*** Opening of SELECTED PASSAGE ***

University at Buffalo: Reporter

Weber is director of Hazardous Waste Management Center

By ELLEN GOLDBAUM

News Bureau Staff

NEW EXECUTIVE DIRECTOR of the New York State Center for Hazardous Waste Management at UB is A. Scott Weber, associate professor of civil engineering at UB. He succeeds Ralph Rumer, who is stepping down from the post to focus on research and teaching. Rumer had served in the position since the establishment of the center by the New York State Legislature in 1987.

A faculty member since 1983, Weber is an expert in bioremediation, the use of indigenous microorganisms, typically bacteria, that occur in nature to render hazardous waste harmless by converting it into common minerals. His research focuses on new methods of treating soils and water contaminated with hazardous and non-hazardous waste.

Last year, he was on-site manager for a $1.1 million demonstration project at a hazardous-waste site south of Brockport, N.Y., to test different methods of bioremediation.

Weber has been appointed to the Water Environment Research Foundation's Research Council, a subcommittee of the EPA's Bioremediation Action Committee and the Technical Review Group, Radioactive Waste Management and Low Level Radioactive Waste Disposal, of the New York State Energy Research and Development Authority. He is the author of numerous research publications.

Weber has chaired the environmental committee of the American Society of Civil Engineers, Buffalo section, and has served as secretary and president of the WNY American Chemical Society Environmental Group. He is vice chair of the Research Council of the Water Environment Research Foundation and a member of the board of directors of the Niagara Frontier section of the Air Waste Management Association.

Weber earned a doctorate in civil engineering from the University of California, Davis and received master's and bachelor's degrees from Virginia Polytechnic Institute.

*** Close of SELECTED PASSAGE ***

**YOUR INSTRUCTIONS:**
Retype the part of the article on Weber's new directorship from "NEW EXECUTIVE DIRECTOR" up to and including "and non-hazardous waste.", word for word.

*** Opening of PROVIDED RECORDS ***

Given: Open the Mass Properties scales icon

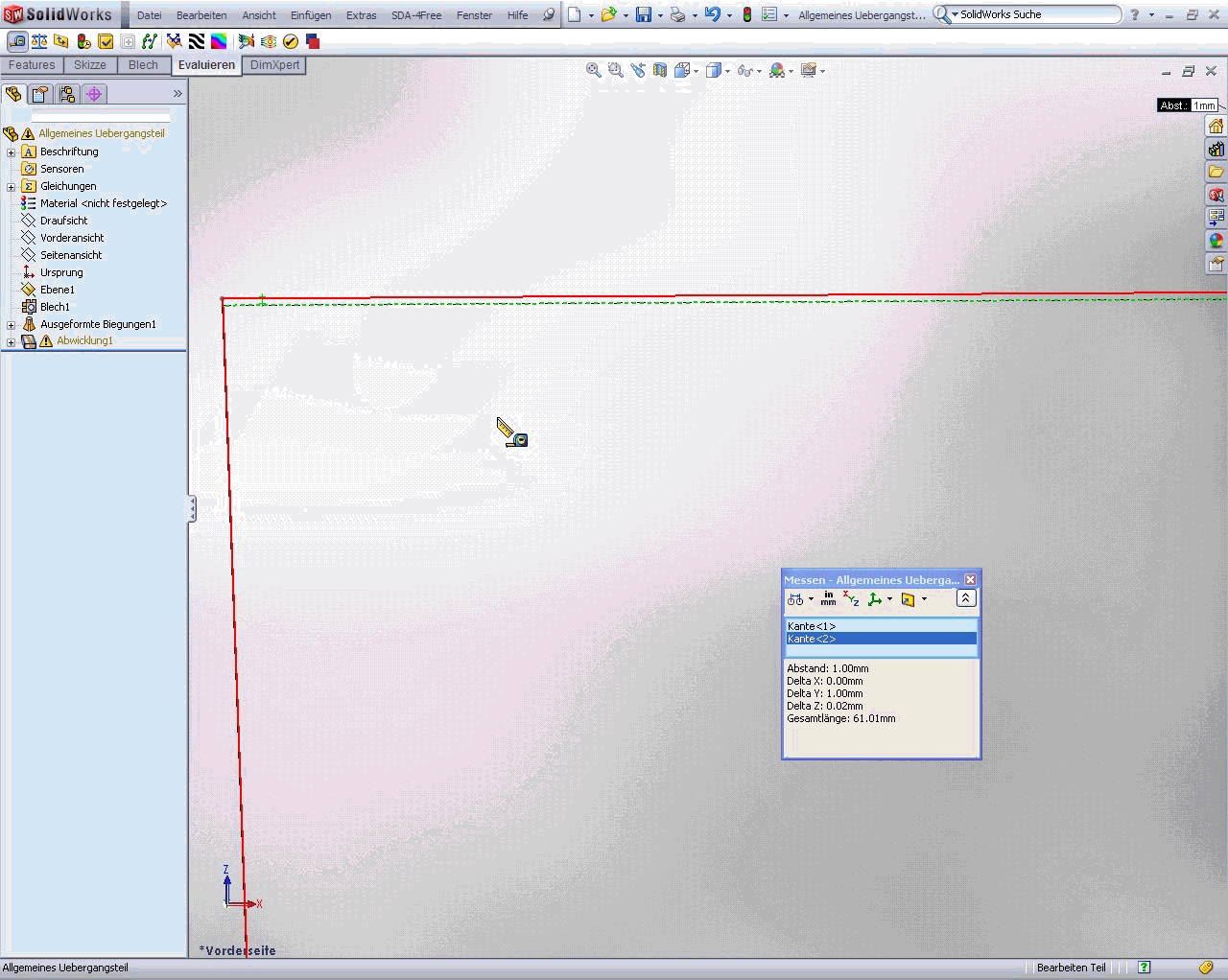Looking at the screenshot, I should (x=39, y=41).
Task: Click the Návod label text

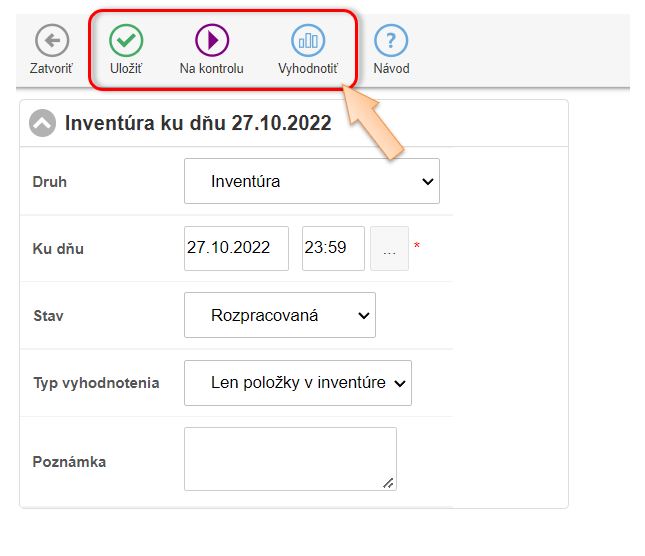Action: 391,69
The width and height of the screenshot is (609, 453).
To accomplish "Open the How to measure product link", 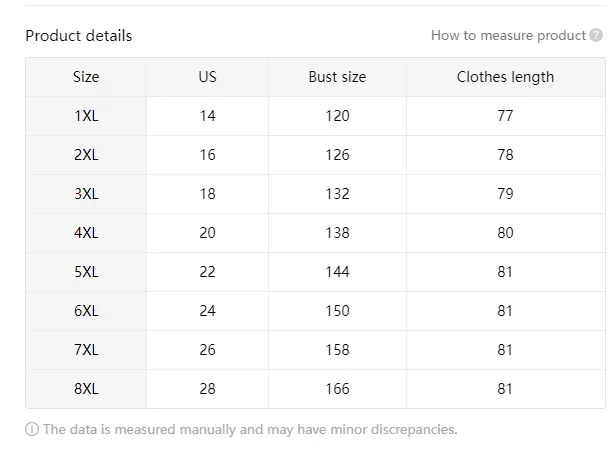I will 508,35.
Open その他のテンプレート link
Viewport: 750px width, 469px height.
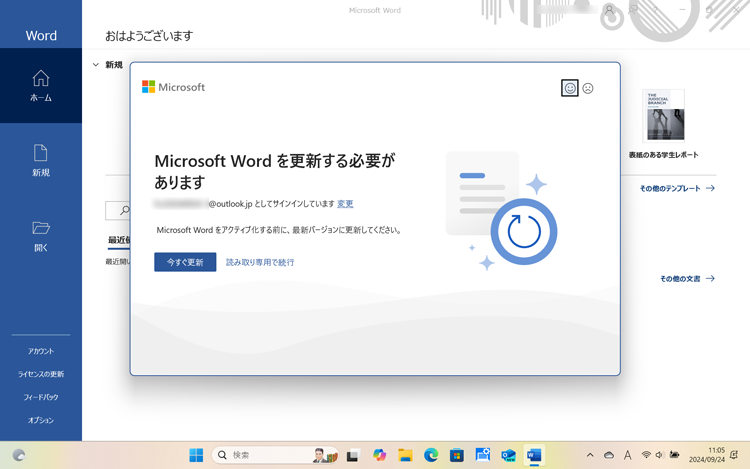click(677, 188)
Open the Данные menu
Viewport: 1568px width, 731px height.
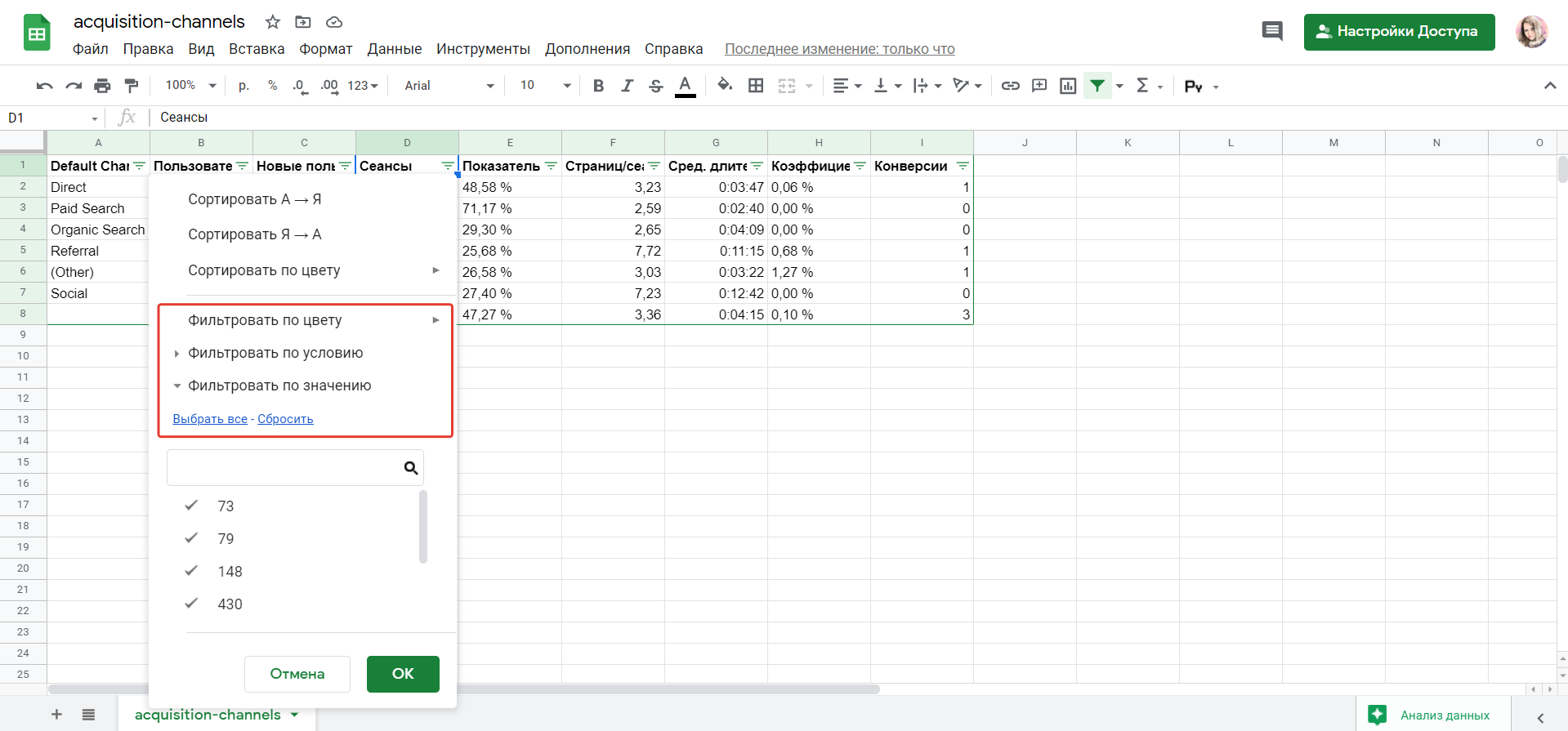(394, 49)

*** Close of PROVIDED RECORDS ***

**SOLUTION TO THIS TASK:**
NEW EXECUTIVE DIRECTOR of the New York State Center for Hazardous Waste Management at UB is A. Scott Weber, associate professor of civil engineering at UB. He succeeds Ralph Rumer, who is stepping down from the post to focus on research and teaching. Rumer had served in the position since the establishment of the center by the New York State Legislature in 1987.

A faculty member since 1983, Weber is an expert in bioremediation, the use of indigenous microorganisms, typically bacteria, that occur in nature to render hazardous waste harmless by converting it into common minerals. His research focuses on new methods of treating soils and water contaminated with hazardous and non-hazardous waste.